17 February 2015

How I built ArePeopleTalkingAboutIt.com

This is the story of how I built arepeopletalkingaboutit.com.

The idea came to me when I was advocating for Git on my team at work (we're still stuck on SVN). I decided to use the number of tags on Stackoverflow to get a sense of whether or not people were talking about certain tools or technologies, and to what extent.

I manually visited the pages on Stackoverflow for a few popular source and version control tools to count the number of questions. Two important values were the total number of questions and how many questions had answers. I threw the numbers in a Google spreadsheet, graphed it out, then took a screenshot of the graph and uploaded it to the blog post as a PNG.

As I was manually visiting those pages and compiling the chart I realized how easy it would be to write a crawler to do so. After all, my last pet project involved a lot of web scraping (I tried Ruby's Mechanize, PhantomJS, and CasperJS). Wouldn't it be neat to have a website where you could type in a few tags and instantly get a graph? And then I realized how silly it would be to crawl a technology site that probably has an API.

The API

The documentation for the StackExchange API is over here. I glanced through it to see if I could get the total number of questions and the total number of answers from a single API, but wasn't able to find anything that would do the trick. I ended up combining these two API calls:

https://api.stackexchange.com/docs/tags-by-name
https://api.stackexchange.com/docs/unanswered-questions (with a &tagged=tag and &filter=total appended)

The API had a pretty neat page to test out the different queries and to see what the responses would like look. I'm a big believer that the faster you can get feedback, the faster you can iterate and test new ideas, so I commend StackExchange for providing that API feature.

The minimum viable product

I'm used to contributing to big enterprise Java applications at work. The way that we make web applications is kind of painful, complicated, and involved. They're arguably more maintainable this way, but that's besides the point. I wanted to try something different for this project, because it's mine and I get to choose! (I don't always get to choose things at work).

Fortunately I did lots of research the last time I was going to architecture a web application so it was easy for me to do it again.

I picked Node.js + Express running on a single Amazon t2.micro EC2 machine. We're not allowed to use these trendy, fancy new cloud services at work so it always feels so liberating to do it at home.

I've already set up web applications this way in the past, so I was able to get a minimum viable product in a few hours. Here's what it looked like:

The very first thing I did was create a bare bones page with a single text input field. I used jQuery because I was familiar with it to submit the form and send a GET request to the server. On the server Express was there to retrieve the incoming request and parse the request parameter. I then made the two requests to the StackExchange API. Originally the two requests were written sequentially, but then I figured out how to use promises to send them both at the same time. I'm still wrapping my head around the "asynchronous event-driven callback" magic Javascript and Node.js love to do (and I'm starting to appreciate it too!). I combine the two Stackoverflow API responses and send them back to the client web browser which displays them on the screen.

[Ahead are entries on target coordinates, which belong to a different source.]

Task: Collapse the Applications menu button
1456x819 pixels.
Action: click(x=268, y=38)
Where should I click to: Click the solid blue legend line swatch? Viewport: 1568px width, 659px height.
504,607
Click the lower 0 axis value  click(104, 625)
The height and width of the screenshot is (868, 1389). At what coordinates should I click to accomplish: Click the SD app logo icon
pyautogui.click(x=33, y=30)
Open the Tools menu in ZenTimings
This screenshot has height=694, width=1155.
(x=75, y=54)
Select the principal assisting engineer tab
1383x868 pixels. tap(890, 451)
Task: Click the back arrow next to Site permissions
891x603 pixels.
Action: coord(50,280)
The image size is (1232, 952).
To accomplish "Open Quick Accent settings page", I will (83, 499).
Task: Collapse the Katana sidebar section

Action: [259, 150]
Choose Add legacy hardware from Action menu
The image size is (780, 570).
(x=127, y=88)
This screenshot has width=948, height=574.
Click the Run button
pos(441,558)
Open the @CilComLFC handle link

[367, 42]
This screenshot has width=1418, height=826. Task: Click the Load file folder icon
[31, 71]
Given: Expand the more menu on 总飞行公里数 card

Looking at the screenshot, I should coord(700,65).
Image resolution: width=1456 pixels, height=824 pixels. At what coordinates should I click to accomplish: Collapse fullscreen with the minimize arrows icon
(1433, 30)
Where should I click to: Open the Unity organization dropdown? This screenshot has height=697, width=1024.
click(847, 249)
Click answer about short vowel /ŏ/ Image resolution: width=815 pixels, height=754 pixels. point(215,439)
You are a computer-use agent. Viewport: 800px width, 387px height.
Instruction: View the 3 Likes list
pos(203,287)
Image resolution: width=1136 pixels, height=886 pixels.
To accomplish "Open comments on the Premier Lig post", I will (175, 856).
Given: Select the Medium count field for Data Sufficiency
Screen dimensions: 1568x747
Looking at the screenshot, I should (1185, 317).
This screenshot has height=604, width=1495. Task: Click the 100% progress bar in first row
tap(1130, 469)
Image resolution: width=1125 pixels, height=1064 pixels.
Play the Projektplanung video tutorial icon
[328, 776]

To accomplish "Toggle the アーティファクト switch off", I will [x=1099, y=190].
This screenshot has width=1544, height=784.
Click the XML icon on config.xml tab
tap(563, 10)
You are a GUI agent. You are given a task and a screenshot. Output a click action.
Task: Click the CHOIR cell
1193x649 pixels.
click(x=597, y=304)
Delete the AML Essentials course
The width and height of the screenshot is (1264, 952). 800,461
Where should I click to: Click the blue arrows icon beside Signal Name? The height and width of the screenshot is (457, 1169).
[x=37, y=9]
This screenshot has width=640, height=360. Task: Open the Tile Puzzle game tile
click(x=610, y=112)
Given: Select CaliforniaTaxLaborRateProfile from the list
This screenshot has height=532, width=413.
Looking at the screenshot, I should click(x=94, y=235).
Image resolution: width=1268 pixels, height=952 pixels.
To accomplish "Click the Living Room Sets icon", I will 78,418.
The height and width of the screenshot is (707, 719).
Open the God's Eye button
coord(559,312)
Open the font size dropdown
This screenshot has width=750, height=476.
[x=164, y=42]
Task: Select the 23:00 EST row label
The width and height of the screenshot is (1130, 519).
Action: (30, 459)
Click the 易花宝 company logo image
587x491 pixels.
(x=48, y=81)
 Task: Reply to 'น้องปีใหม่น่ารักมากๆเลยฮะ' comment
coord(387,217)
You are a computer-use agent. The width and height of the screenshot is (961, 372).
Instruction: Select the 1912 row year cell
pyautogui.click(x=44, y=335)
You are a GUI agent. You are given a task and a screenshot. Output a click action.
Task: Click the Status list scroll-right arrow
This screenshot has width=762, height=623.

You've must have noticed the chart. I'm a big believer in charts and visualization tools, and humans are bad at quickly comparing numbers without some sort of graphical representation. For the charts I debated using D3.js because a) all the cool kids are using it and b) because I have some experience with it.

And then I remembered how long it took me to make a bar chart with it.

Let's be real, D3.js is a wonderful visualization library where the sky is the limit. All I wanted was a simple bar chart. I checked out Google's visualization libraries which had great documentation and examples. In under half an hour I was able to take the server response and throw it into a chart.

Let's recap what's going on, in a very crude diagram:

Optimizing

I had some ideas to refine the product. For starters, some of stack exchange responses came with a little bit of extra information, specifically:

{"items":[{"has_synonyms":false,"is_moderator_only":false,"is_required":false,"count":1321,"name":"cvs"}],"has_more":false                                                                                     ,"quota_max":300,"quota_remaining":248}

Spot an issue? I was only allowed 300 requests per day. After reading the throttling documentation I learned I can eventually get 10,000 requests per day by requesting an API key.

But how often are these numbers changing? What if I cached the responses? Would a six hour, 12 hour hour, three day, seven day, or one month old, stale, count of answered/unanswered questions still be helpful and relevant? Probably not a month. Ideally I'd like to watch these trends to pick a good number, but off the top of my head I decided to cache any response for one day. It's a starting point.

What's the tool for this job? Redis! I really like working with Redis.

I've installed, configured, and used Redis on a t2.micro VM in the past so it was pretty quick to do again. I would use the SET command like SET "cvs" "{"totalQuestions":1321,"totalAnswers":996,"totalUnanswered":325}" 86400 to store it in memory for one day.

Then I modified my requests to the StackExchange API to first check Redis for a value (using the GET command) and only proceed to make the expensive query across the internet to the API if the key wasn't found in my local Redis cache. Upon getting a response from StackExchange, I would stick it in Redis (using that SET command) in addition to sending it back to the client web browser.

In another rough diagram

How do you verify the cache is working? The easiest way is to wrap a flag on the response and make two requests. The second request should come from the cache, and if I timed the HTTP request/response (maybe using the Chrome/Firefox dev tools in the browser) it should be significantly faster.

Making it production ready

As I was testing the web application I used nodemon to listen for changes and restart the web application so I could iterate quickly. I tested it by going to my host:port address in a web browser that was firewalled to only accept connections from my IP address.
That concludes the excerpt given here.